--- START ---

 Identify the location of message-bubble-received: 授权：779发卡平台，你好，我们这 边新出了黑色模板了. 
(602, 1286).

--- END ---
--- START ---

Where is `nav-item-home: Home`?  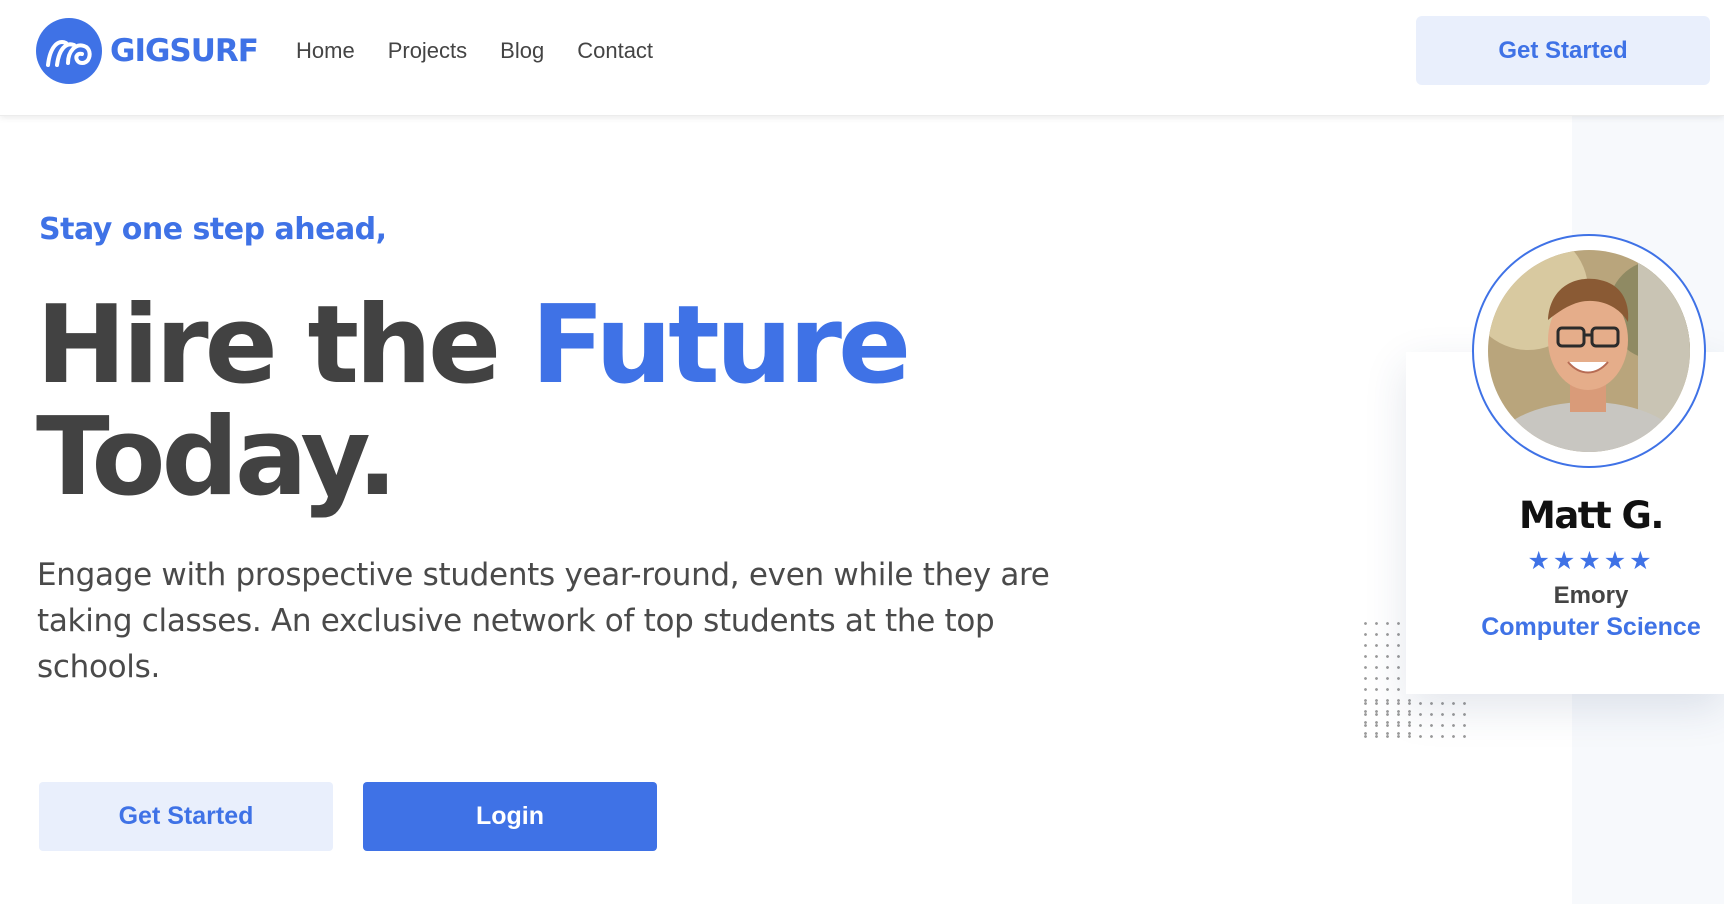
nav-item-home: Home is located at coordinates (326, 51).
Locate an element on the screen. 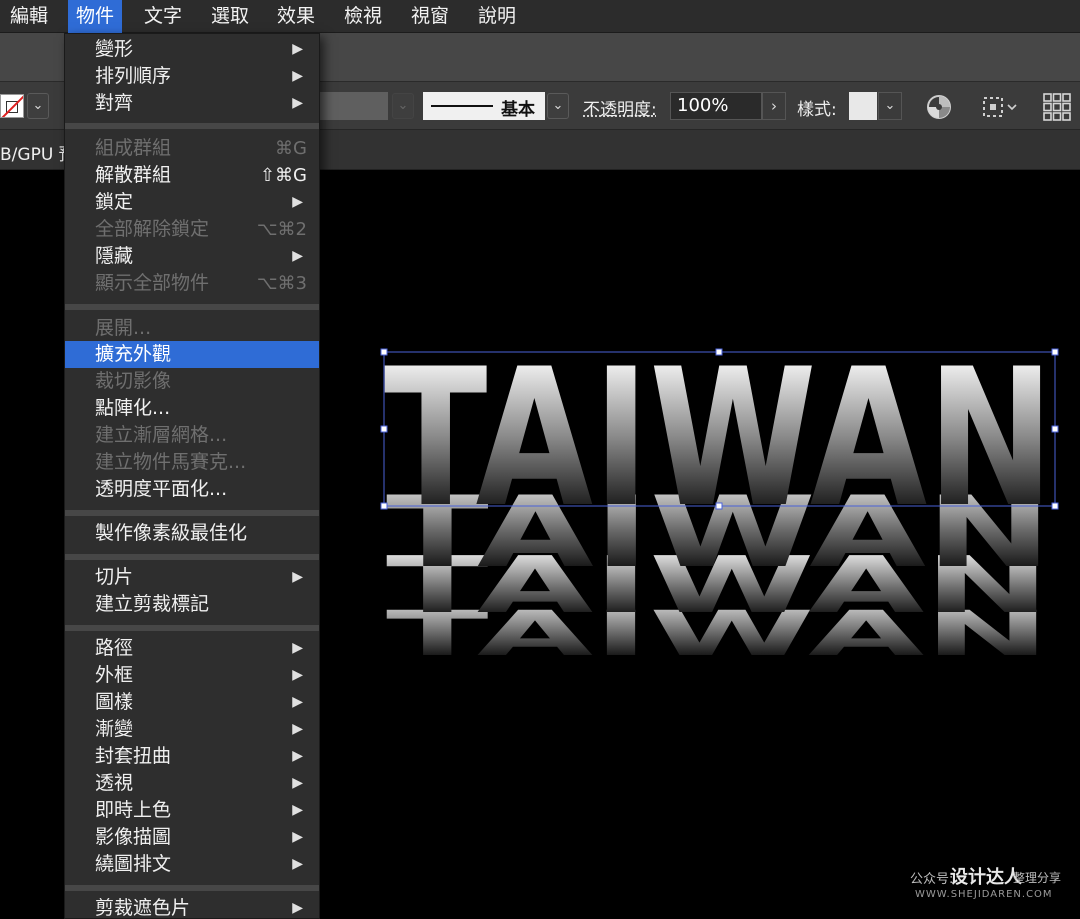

--- END ---

What the task requires ::
Repeat word for word every line between the one holding "Identify the location" and the one holding "(602, 1286).", inclusive.

Solution to the problem ::
 Identify the location of message-bubble-received: 授权：779发卡平台，你好，我们这 边新出了黑色模板了. 
(602, 1286).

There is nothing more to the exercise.